Intertwining Heritage: Language, Research, and Representation Based on Cultural Traumas
A workshop for European, Palestinian, and Israeli researchers and individuals in the creative arts that will deal with the question of language and representation in contexts of asymmetry, guilt, and trauma
Direct conversation between the parties involved in a conflict in the present or the past is extremely complicated. This is a situation full of guilt and blame, victimhood and aggression. At the same time, it is a multidirectional situation in which the guilt, blame, and trauma point in different, sometimes opposite, directions simultaneously.
In such situations, the discourse tends to cluster at one of the two poles, both of which are clichéd and constricting. Speech is limited by the boundaries of the politically correct, and sometimes there are accusations steeped in violence, so that the gap between the two sides cannot be bridged. (This is usually the situation between Jew and Palestinians). Sometimes, especially in cases of asymmetrical guilt, the usual discursive framework allows one side to blame the other, while the second side must be very considerate of the dignity and feelings of the first (this is usually the case, for example, between Jews and Germans or between “left-wingers” and Palestinians).
Victimhood, injustice, and guilt, on the one hand, and purging the language of authentic elements that require ethical consideration, on the other hand, are common means of representing the trauma of the Nakba in the Israeli-Palestinian context, the question of the relations between the non-Jews and the Jews during the Holocaust, or the connection between the two events.
These patterns and others like them prevent substantive conversation by making conversation impossible from the start or directing it into the same meaningless channels that already exist.
How does one create speech and “authentic” representation, at the personal and psychological level, of traumas of societies and of peoples? How does one conduct research, write, and take part in the creative arts in a situation of asymmetry? How can an “authentic” conversation that aims to break new ground take place when there is an imbalance in the power relations? How can one recognize that there is an asymmetrical situation without allowing it to dominate the conversation totally? What are the tones and modes of thought, creativity, and language that make it possible not to fall into repetitions and clichés and not to be stuck in empty and “laundered” representations?
We propose holding a workshop at the Van Leer Jerusalem Institute of European, Palestinian, and Israeli researchers and individuals in the creative arts that will deal with the question of language and representation in contexts of asymmetry, guilt, and trauma. (in the end the workshop was held at the Academy of Fine Arts Vienna)
The workshop’s point of departure is that societies in a situation of trauma and guilt (a formative trauma, as LaCapra terms it, or a cultural trauma, as Jeffrey Alexander calls it) will find it difficult not to fall into the familiar modes or modes that destroy meaning when they study or represent the topic.
Can ironic discourse create a critical reworking without compulsively repeating the spirit of the past? Can irony create solidarity or only philosophical distance (Rorty)?

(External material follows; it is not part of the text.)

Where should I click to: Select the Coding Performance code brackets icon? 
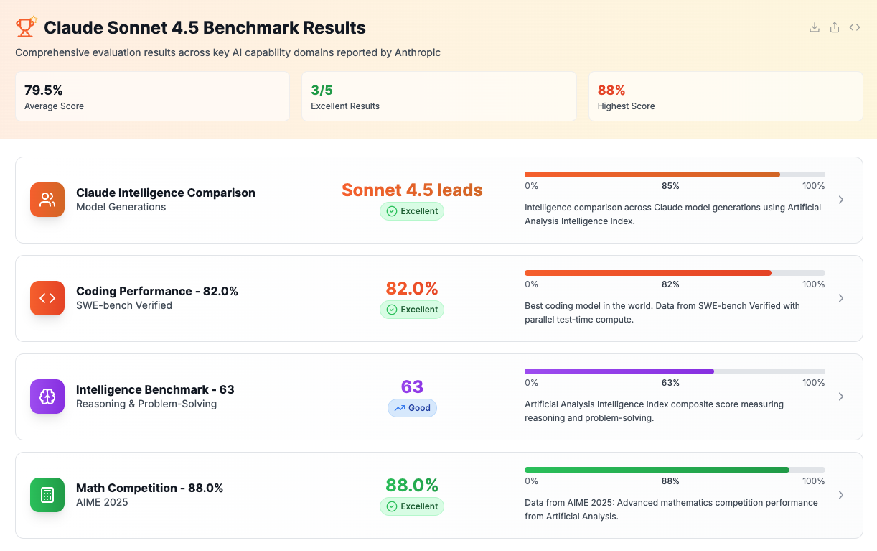pyautogui.click(x=47, y=298)
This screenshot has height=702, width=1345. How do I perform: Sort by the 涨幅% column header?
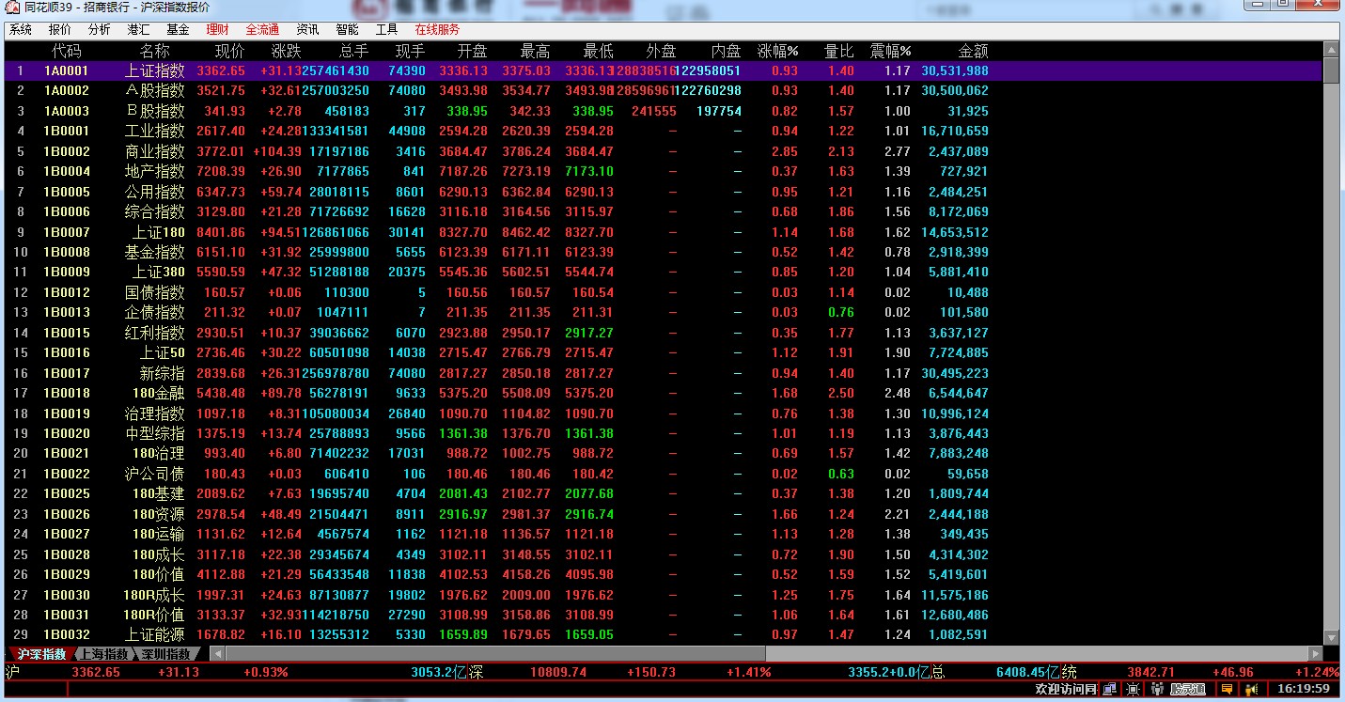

What does sentimental writing do to the cultural trauma? Can such double edits or various mirror images bridge the gap between what Dominick LaCapra calls “Acting-Out” and “Working-Through”? Is it necessary, for example, to rethink the basic concepts and images— such as anti-Semitism, Zionism, dialogue, catastrophe—that organize the conversation?
How does one cope with the intense self-censorship and with the thoughts about how one’s words will be understood and how, through some statement or other, one is reflected in one’s own consciousness and that of a true or imagined partner to a conversation?
Researchers and individuals in the creative arts grapple with these questions when they deal with the trauma that is at the heart of the existence of their society. The assumption is that the research process on which the creative work is based sometimes makes it possible to break through the difficulty and even to propose new modes of thinking. The workshop aims to bring together researchers and individuals in the creative arts who are grappling with these questions so they can learn from each other and formulate options for various kinds of coping.
One of the methodological assumptions for the workshop will be that in the context of asymmetry, guilt, and trauma private family narratives can act as a starting point for “authentic” and not stereotypical discussions. We offer to start from the private family story and from that to develop a dissection that enables the complexities of identities (e.g. Palestinians living in Europe, Christian Palestinians, Mizrachi Jews, non-Israeli Jews, non-German speaking Europeans)
The two-day workshop will take place at the Van Leer Jerusalem Institute and will combine methodical discussion with test cases from the humanities and the creative arts.
Some 12–15 participants: Israeli, Palestinian, and European researchers and individuals in the creative arts.